大規模サイトの場合、ページ数が膨大なため必然的に追いかけるキーワード数も膨大になります。そこでツールを使って包括的に見ていることが多くなりますが、変動が起きた場合、どこかにパターンがあるはずです。
まず最初に調べるのはGoogle Friendlyです。
簡単に列挙すると以下のようになります。
- 変動したクエリの、
-
- 掛け合わせにパターンがないか?(特定の意図を持つキーワードとの掛け合わせなど)
- LPにパターンがないか?(主にディレクトリ)
- 競合サイトの動きにパターンがないか?(上がり方、落ち方、影響範囲、全く別のサイトが上がってきていないか等)
- 変動したクエリに登場していたLPは、
-
- まだインデックスされているか?
- クローリング時に問題が起きていないか?
- ページは正常に存在しているか?
この時点で特定できる場合も少なくありません。
特定クエリとの掛け合わせで急落した場合、かわりにあがってきたサイトは自身と同じジャンルかどうか(例えばポータルサイトの順位が急落し、かわりにメディアサイトが上がったとか)を見て変化を調べたり、特定ディレクトリに影響が出ているのであれば、そのディレクトリ内で使われているページテンプレートに要因がある可能性が高まります。

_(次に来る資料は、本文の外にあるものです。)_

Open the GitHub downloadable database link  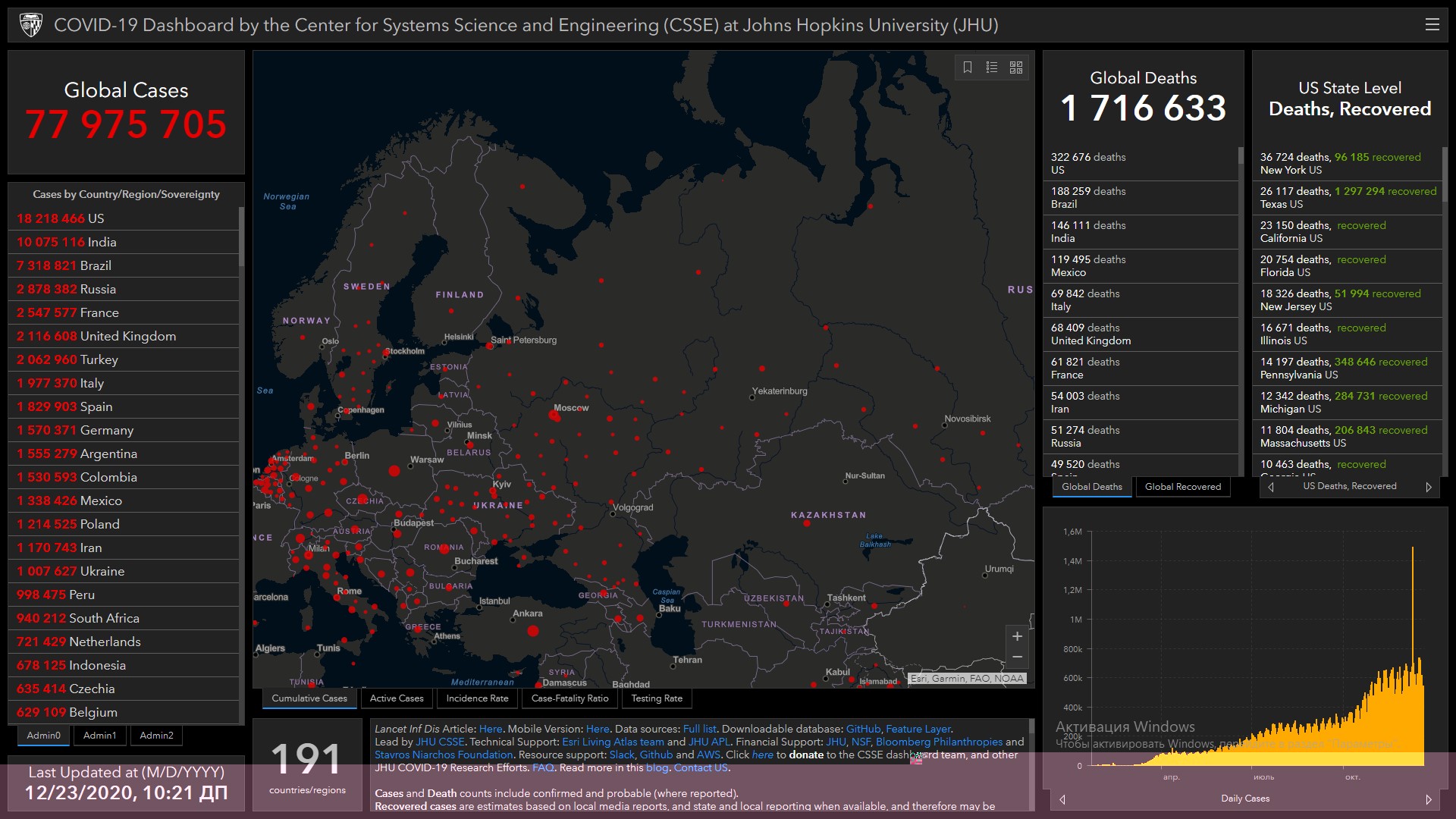863,729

また、同じジャンルの競合サイトは同じ動きをしたかどうか(キーワード/インテントが原因なら同じジャンルは全て影響があるはず)でもある程度推し量れます。
次に調べるのはLPのクローラビリティです。
ページ内コンテンツが残っていたとしても、サーバー側でクロールを拒否していたり、設定ミスでリダイレクトループが発生していたり、マークアップがテキトーでページの評価が低い可能性があったり、スパム的なマークアップが見つかったりと、ここでも様々な要因があります。

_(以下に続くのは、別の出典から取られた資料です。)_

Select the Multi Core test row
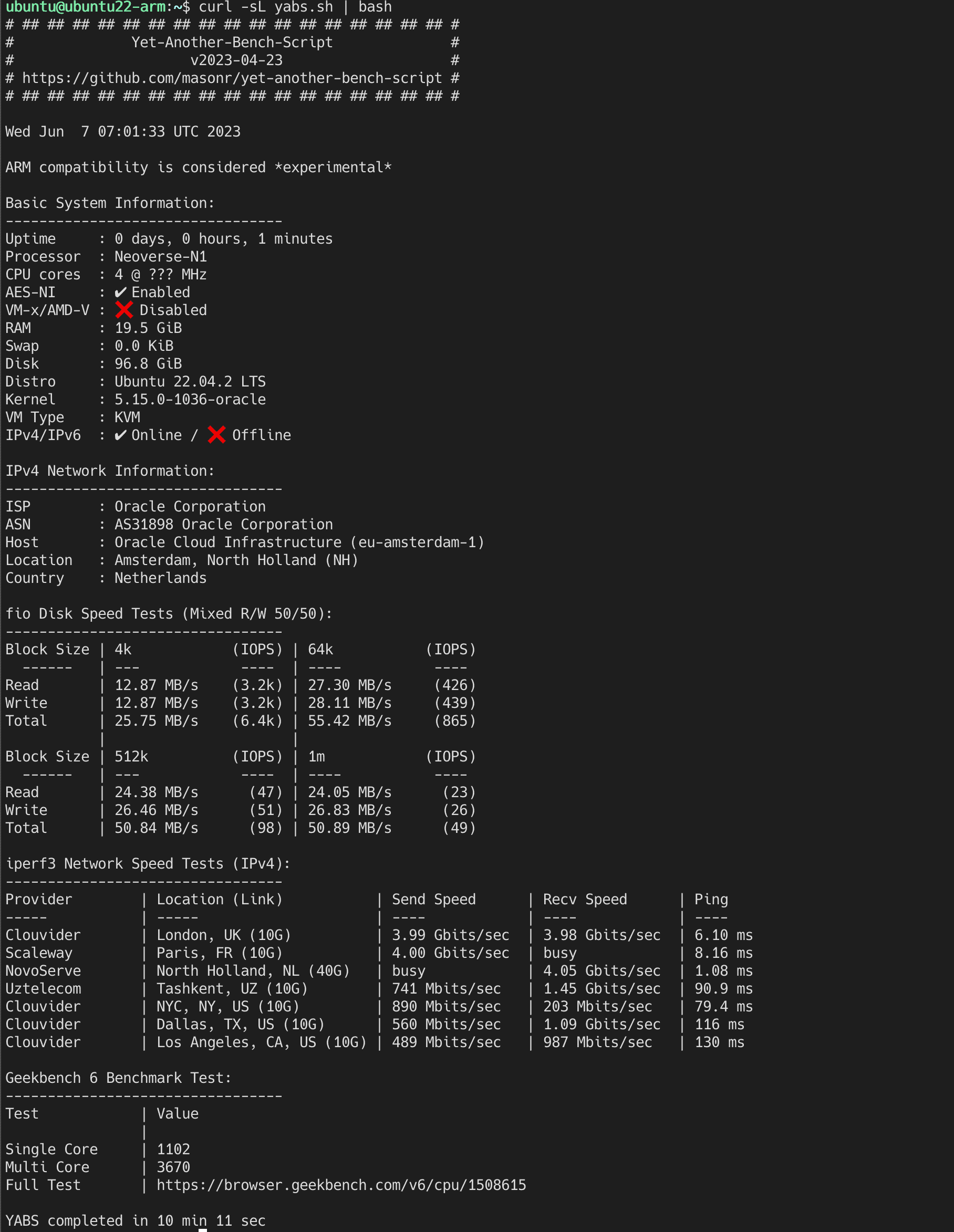The height and width of the screenshot is (1232, 954). (48, 1167)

CMSの設定ミスやRobots.txt/.htaccessの記述ミスによって急にNoindex、Disallow状態になっていたり、リバースプロキシの副作用でリダイレクトループが発生してしまっていたり、Noscriptのつけ忘れで肝心の部分がクロールできていなかったり、本来使用してはいけない構造化データが入っていたり、テクニカルな要因でページ評価が落ちていることも多々あります。
となるとこれまではなんであんな高順位にいたんだという疑問も浮かんでくるのですがそこは一旦無視します。ドメインパワーやE-A-Tの影響もあるので答えは出ませんし、出てもどうしようもないことも多いので。
高い順位を取ったのは悪いことじゃない、むしろかつて取ったのだから、そのページにはそれだけの価値がある。ボトルネックを解消すれば再び高順位に表示できる可能性は高い。と考えます。
少なくともコンテンツをいじらなければ元の順位までは戻せるはず。これが「手を加えない」一番大きな根拠です。ページ評価で競合に追い抜かれたのとは違いますからね。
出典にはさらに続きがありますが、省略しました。